Zelaya non condivide il socialismo indigenista di Evo Morales né il progetto socialista-rivoluzionario di Ortega. Un milione di Honduregni vivono negli Stati Uniti e inviano rimesse in patria per 3 miliardi di dollari l’anno, il che è un grande aiuto al Paese centroamericano. Inoltre dal 2006 è in vigore un trattato di libero commercio con gli USA. Per questo le opposizioni politiche e le imprese, con le parole dell’ex Presidente Maduro, vedono l’adesione all’ALBA come un “mordere la mano dell’amico che ti nutre”, l’amico nordamericano ovviamente.

Eppure ieri Zelaya, nella capitale Tegucigalpa davanti a migliaia di persone, ha abbracciato Hugo Chávez, il quale può a giusta ragione sentirsi fiero del suo primo vero successo nel progetto geopolitico nato duranta una mattinata di colloqui con Fidel Castro, a Cuba, nel 2001.

Ora si attendono le conseguenze internazionali di questa adesione. Washington non ha reagito al momento, ma tutti si chiedono cosa succederà a El Salvador con un eventuale governo guidato da Mauricio Funes, del Fronte Farabundo Martí para la Liberación Nacional (FMLN, forza rivoluzionaria di sinistra), che è in testa ai sondaggi per le elezioni del prossimo gennaio.
Con il socialdemocratico Álvaro Colom al potere, anche il Guatemala strizza l’occhio all’ALBA mentre Óscar Arias in Costa Rica dà segnali di voler rafforzare le sue relazioni con Cuba e Venezuela, magari aderendo a Petrocaribe, un’alleanza tra Paesi caraibici e Venezuela per comprare petrolio a condizioni vantaggiose.

OBIETTIVI:
1. Rispondi alle domande sul brano su Zelaya e l'ALBA.
(a) Quanti Honduregni vivono negli Stati Uniti?
(b) Da quale anno è in vigore il trattato di libero commercio con gli USA?
(c) In quale città Zelaya ha abbracciato Hugo Chávez?
2. Cita dal brano su Zelaya e l'ALBA il passo che comincia con "Eppure ieri Zelaya, nella" e finisce con "Cuba, nel 2001.".
Per rispondere serve soltanto il brano.

[Dati registrati]
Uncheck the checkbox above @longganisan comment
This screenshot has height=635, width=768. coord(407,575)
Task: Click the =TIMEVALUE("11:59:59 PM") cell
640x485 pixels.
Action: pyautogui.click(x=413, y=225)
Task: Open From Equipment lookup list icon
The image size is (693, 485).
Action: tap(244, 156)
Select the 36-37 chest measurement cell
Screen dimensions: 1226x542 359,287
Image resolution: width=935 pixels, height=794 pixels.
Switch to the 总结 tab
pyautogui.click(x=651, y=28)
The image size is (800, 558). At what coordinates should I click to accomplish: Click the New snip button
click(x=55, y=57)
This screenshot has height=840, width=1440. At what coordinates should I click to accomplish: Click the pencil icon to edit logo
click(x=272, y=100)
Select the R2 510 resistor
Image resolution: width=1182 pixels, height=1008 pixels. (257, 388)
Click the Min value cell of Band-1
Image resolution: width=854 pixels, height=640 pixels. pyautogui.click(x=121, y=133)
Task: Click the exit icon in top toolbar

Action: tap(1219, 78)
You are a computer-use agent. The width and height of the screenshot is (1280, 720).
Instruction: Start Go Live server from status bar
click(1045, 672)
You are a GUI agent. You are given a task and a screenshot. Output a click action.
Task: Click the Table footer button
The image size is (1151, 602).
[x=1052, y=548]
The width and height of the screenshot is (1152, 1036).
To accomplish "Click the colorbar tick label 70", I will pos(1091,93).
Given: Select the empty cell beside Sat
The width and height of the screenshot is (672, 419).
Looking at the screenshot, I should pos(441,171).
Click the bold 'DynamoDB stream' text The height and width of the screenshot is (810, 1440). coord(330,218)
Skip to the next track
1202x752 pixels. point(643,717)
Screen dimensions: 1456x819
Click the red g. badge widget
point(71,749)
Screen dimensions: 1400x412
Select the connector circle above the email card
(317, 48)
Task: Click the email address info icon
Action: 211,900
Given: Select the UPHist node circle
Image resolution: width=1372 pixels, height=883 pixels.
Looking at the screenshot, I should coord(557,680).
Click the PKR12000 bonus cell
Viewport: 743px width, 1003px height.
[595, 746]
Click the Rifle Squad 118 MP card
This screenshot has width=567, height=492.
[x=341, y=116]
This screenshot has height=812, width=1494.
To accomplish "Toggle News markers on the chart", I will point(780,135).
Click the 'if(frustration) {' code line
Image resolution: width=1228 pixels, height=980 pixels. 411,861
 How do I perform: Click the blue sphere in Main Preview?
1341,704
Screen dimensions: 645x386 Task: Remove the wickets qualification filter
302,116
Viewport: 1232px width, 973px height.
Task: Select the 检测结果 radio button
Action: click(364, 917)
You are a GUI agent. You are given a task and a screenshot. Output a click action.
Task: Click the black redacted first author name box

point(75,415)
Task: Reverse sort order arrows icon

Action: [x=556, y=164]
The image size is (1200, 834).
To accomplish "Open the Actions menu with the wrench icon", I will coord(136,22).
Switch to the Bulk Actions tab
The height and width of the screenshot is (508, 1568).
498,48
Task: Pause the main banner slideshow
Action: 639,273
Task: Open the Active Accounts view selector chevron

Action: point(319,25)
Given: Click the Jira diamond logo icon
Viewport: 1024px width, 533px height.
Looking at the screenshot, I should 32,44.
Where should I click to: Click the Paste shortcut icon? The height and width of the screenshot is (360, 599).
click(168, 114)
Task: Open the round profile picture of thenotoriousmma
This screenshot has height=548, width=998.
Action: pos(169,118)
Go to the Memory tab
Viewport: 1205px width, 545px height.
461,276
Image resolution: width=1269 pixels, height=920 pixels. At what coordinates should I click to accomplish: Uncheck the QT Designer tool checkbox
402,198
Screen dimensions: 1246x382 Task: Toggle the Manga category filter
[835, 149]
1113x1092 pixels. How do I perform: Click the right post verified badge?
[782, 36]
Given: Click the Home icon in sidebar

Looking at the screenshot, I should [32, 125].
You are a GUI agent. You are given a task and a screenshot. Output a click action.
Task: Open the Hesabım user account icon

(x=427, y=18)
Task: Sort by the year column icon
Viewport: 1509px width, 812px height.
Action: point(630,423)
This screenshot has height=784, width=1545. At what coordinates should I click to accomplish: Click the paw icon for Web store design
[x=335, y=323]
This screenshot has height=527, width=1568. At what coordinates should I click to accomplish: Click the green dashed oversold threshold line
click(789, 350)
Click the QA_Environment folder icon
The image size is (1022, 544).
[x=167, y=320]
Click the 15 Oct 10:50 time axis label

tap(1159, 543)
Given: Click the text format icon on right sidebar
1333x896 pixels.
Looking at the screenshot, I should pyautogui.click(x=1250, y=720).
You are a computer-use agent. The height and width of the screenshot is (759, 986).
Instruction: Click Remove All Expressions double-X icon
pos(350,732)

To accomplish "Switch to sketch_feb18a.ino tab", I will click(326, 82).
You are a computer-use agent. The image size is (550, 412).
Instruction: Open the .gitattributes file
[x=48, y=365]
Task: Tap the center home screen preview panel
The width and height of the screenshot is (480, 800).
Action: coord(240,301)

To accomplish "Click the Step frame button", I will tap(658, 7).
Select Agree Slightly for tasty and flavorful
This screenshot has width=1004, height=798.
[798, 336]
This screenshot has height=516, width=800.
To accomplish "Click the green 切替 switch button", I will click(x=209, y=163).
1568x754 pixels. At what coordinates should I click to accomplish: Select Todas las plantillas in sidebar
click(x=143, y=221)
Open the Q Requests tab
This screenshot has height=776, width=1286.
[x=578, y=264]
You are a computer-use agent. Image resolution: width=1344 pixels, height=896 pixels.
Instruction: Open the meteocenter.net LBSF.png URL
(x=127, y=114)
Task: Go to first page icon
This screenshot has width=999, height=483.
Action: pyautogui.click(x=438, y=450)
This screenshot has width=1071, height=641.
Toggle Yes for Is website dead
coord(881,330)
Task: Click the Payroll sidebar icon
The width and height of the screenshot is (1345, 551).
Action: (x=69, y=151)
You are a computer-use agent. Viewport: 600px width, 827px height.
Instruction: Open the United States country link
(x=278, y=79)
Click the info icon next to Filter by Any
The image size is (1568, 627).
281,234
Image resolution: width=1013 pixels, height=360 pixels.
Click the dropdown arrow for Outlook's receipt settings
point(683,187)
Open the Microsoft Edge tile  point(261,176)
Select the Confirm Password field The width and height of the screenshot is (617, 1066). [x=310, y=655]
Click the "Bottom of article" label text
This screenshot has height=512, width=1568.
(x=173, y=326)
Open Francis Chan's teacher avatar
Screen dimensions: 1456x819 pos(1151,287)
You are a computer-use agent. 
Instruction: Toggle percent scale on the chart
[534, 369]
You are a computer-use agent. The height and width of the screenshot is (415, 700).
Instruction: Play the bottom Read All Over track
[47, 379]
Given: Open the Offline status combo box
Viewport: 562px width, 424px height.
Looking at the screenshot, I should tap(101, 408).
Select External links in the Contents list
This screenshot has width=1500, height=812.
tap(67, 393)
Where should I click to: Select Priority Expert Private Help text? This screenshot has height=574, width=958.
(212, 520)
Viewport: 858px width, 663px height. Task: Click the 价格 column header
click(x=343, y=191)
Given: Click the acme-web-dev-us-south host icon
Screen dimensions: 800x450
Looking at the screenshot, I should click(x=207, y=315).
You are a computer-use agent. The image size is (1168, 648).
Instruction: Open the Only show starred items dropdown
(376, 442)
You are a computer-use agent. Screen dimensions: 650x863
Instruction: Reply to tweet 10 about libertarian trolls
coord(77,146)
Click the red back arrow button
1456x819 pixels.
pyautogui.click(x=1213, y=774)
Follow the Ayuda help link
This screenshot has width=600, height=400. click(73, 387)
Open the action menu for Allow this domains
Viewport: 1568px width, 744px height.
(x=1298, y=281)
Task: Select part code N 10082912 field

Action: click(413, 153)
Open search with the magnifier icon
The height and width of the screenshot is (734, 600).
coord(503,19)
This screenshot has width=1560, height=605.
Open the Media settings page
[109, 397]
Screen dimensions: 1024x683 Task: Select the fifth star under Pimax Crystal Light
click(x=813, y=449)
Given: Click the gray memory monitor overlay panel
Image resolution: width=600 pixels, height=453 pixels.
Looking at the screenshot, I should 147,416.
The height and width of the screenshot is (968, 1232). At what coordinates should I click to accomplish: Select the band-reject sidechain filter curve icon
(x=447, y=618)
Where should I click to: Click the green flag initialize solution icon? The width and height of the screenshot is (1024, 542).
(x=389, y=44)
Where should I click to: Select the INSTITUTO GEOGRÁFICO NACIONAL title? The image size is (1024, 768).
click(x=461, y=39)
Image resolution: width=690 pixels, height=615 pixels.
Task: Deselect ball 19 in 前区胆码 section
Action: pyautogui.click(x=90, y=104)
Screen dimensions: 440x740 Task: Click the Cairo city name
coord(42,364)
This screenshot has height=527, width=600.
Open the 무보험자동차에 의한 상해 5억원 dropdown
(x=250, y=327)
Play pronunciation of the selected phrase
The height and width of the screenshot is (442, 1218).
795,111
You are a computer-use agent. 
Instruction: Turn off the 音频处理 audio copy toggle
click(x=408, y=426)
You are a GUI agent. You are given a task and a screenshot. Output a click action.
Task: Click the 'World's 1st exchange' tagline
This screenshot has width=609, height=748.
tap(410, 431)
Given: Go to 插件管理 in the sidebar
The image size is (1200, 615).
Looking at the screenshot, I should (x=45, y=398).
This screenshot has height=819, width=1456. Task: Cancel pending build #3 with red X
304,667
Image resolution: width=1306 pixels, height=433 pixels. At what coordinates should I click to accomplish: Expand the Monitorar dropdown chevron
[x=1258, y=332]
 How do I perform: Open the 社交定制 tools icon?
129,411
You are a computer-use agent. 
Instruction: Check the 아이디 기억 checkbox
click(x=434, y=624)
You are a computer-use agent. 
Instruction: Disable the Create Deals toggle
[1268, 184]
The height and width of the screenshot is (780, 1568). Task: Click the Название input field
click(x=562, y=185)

RISULTATI:
1.
(a) Un milione.
(b) Dal 2006.
(c) A Tegucigalpa.

2.
Eppure ieri Zelaya, nella capitale Tegucigalpa davanti a migliaia di persone, ha abbracciato Hugo Chávez, il quale può a giusta ragione sentirsi fiero del suo primo vero successo nel progetto geopolitico nato duranta una mattinata di colloqui con Fidel Castro, a Cuba, nel 2001.